Re: MD The Reason for Reason

From: Mary Wittler (mwittler@netscape.net)
Date: Sun Jun 20 1999 - 22:45:06 BST


Hi Roger, Rich, Glove & MD!

Sent: Saturday, June 19, 1999 by Glove:
Glove quotes Rich:
  Epistemologically you may never prove to yourselves that the outside world
exists, but the framework of ontological understanding known as the MOQ has
as an essential foundation an "objective" evolution of Quality ...
Mary:
I want to examine this below, but first I want to look at the two replies
you received, Rich. One from Glove and one from Risky-Roger-dodger ;)

Glove responds:
Pirsig writes: "These patterns can't by themselves perceive or adjust to
Dynamic Quality. Only a living being can do that." (pg. 185 teal paperback)
I fail to see where objectivity comes into the picture here, but I will
ponder it further.

Sent: Sunday, June 20, 1999 11:35 AM by Roger
> Roger replies:
> I don't think this statement is correct. I believe Pirsig erred here. If
> this is true, then how did the living patterns emerge from inorganic
matter
> to begin with? If this is true, then how does the governor on a steam
engine
> respond to the dynamic increase in temperature? If this is true, then the
> entire inorganic level cannot respond to quality. If this is true, then
> artificial intelligence is doomed.

Mary:
Rich, when you said, "...an "objective" evolution of Quality...", are you
referring to the static levels and moral codes? If so, I can understand
because the whole evolutionary static construction that Pirsig developed can
easily be comprehended by SOM thinking. It is essentially an expanded
version of Darwinian evolution.

Glove quotes Pirsig from pg 185 (teal). This is followed by an even more
abbreviated quote of 185 by Roger. When you then said, "I believe Pirsig
erred here.", Roger, I was forced to get out of my chair, find my teal copy
and check it out! If read in context, I don't see where Pirsig erred.

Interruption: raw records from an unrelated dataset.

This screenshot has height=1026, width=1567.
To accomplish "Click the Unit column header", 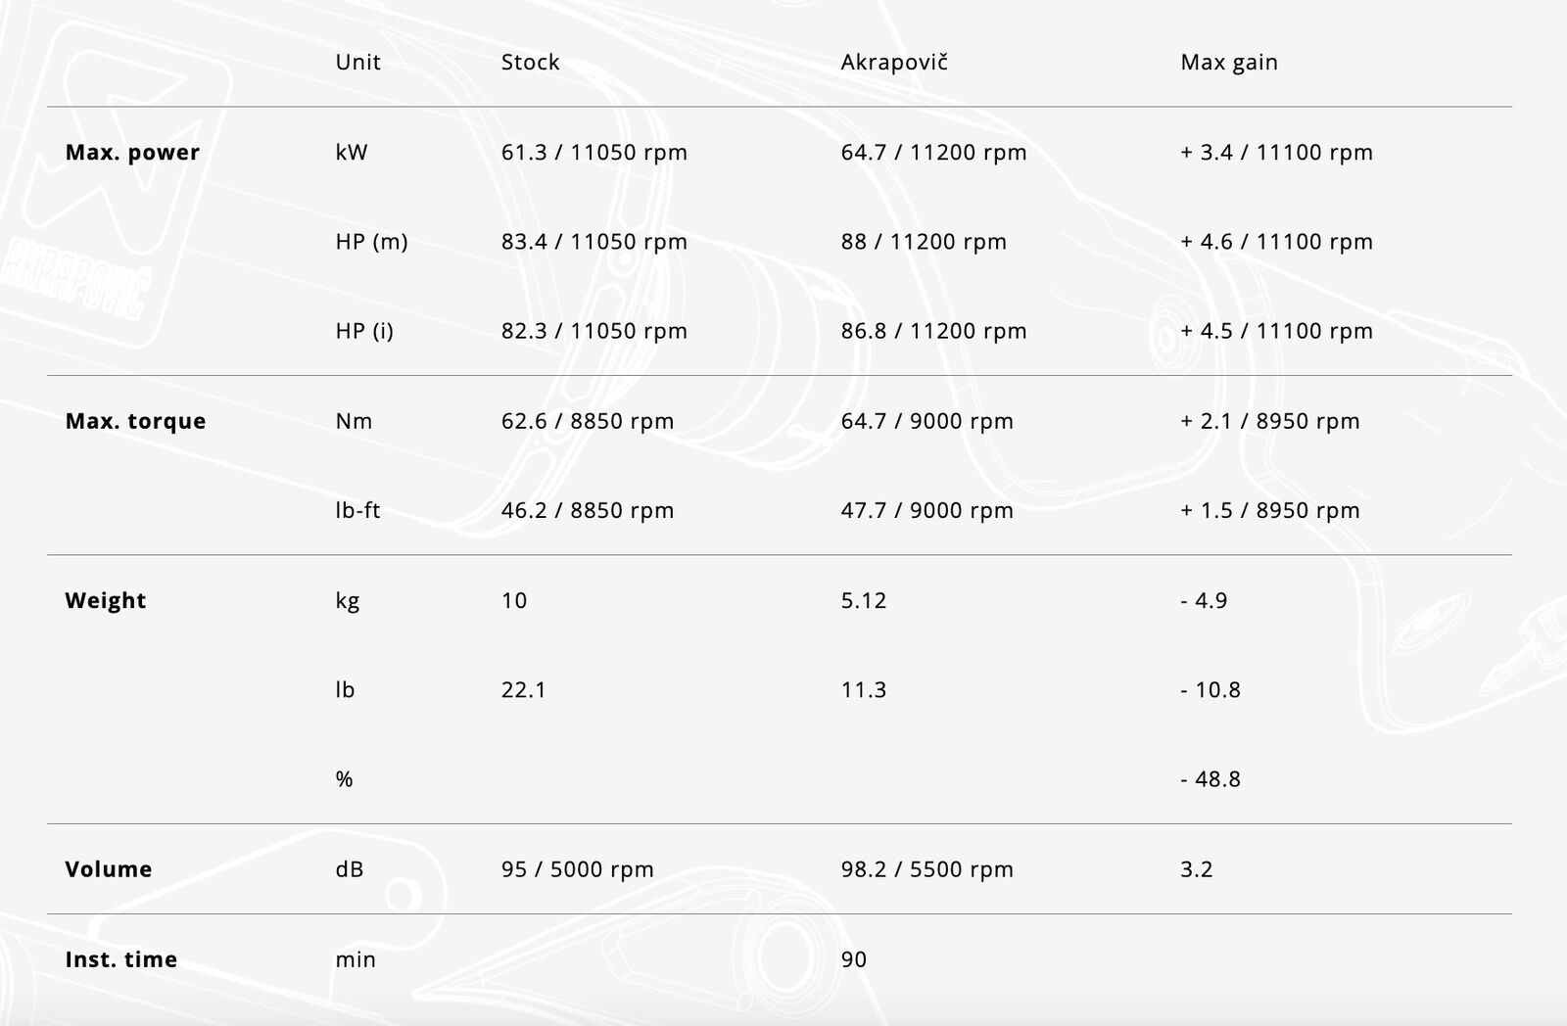I will (x=357, y=62).
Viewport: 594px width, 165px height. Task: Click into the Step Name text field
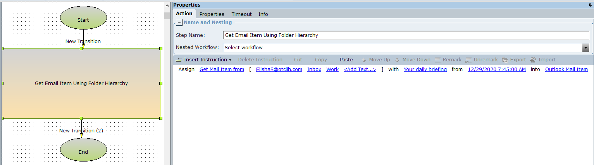coord(406,35)

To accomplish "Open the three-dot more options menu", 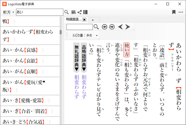I will pos(181,12).
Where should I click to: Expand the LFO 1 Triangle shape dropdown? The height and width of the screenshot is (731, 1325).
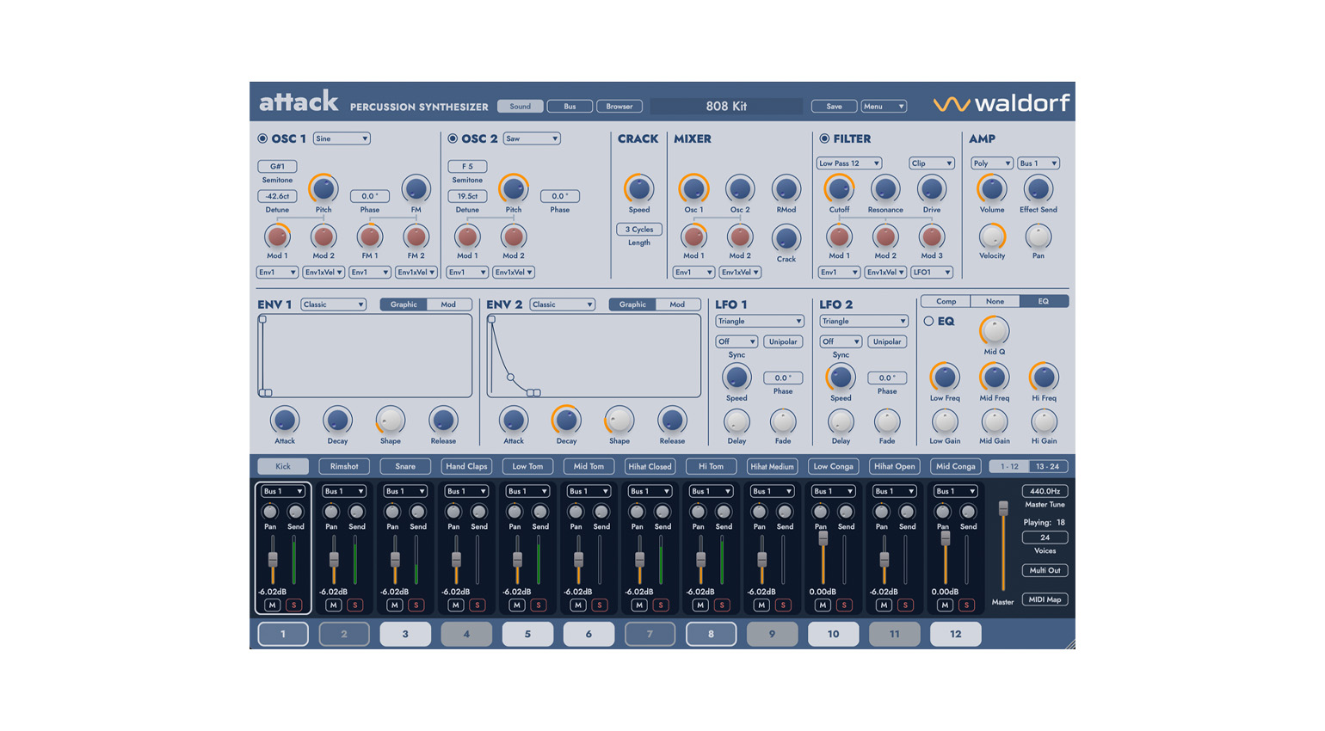[759, 321]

If you back up to the beginning of the chapter (13) on pg 182, Pirsig begins
by saying, "Historically every effort to unite science and ethics has been a
disaster. You can't paste a moral system on top of a pile of amoral
objective matter. ... But the MOQ doesn't permit this ... 'amoral objective
matter' is a low-grade form of morality." The confusion one may feel with
this quote is that the word "moral" is used in 2 different ways. The
pasted-on moral system Pirsig first talks about seems to be the ordinary
moral system of values we humans have developed in support of our Social
level. This is objective morality as commonly understood by SOM. But the
"low-grade form of morality" he attributes to the Inorganic level is of the
MOQ type, supported by Pirsig's moral codes, and so Pirsig is right - you
can't attribute social morals to a rock, but you must attribute inorganic
morals to it.

After a couple of paragraphs where he discusses the moral codes operating
between the levels, he introduces "Dynamic Morality" and says, "...in the
MOQ all these sets of morals, plus another Dynamic morality, are not only
real, they are the whole thing. ... We're at last dealing with morals on the
basis of reason." To me, this says we are finally able to use
subject/object logic to evaluate the MOQ-morality of a given situation at or
between any static level(s). Pirsig developed (or discovered) the static
levels and the moral codes. The use of the word "morals" is fraught with
danger, however, because you have to be vigilant in recalling that (unless
stated otherwise) he is usually talking about MOQ-morals not Social Level
morals. MOQ-Morals contain within them all the Social Level morals. He
then segues into the quote used above. Here's an expanded version:

"...societies and thoughts and principles themselves are no more than sets
of static patterns. These patterns can't by themselves perceive or adust to
Dynamic Quality. Only a living being can do that. The strongest moral
argument against capital punishment is that it weakens a society's Dynamic
capability - its capability for change and evolution."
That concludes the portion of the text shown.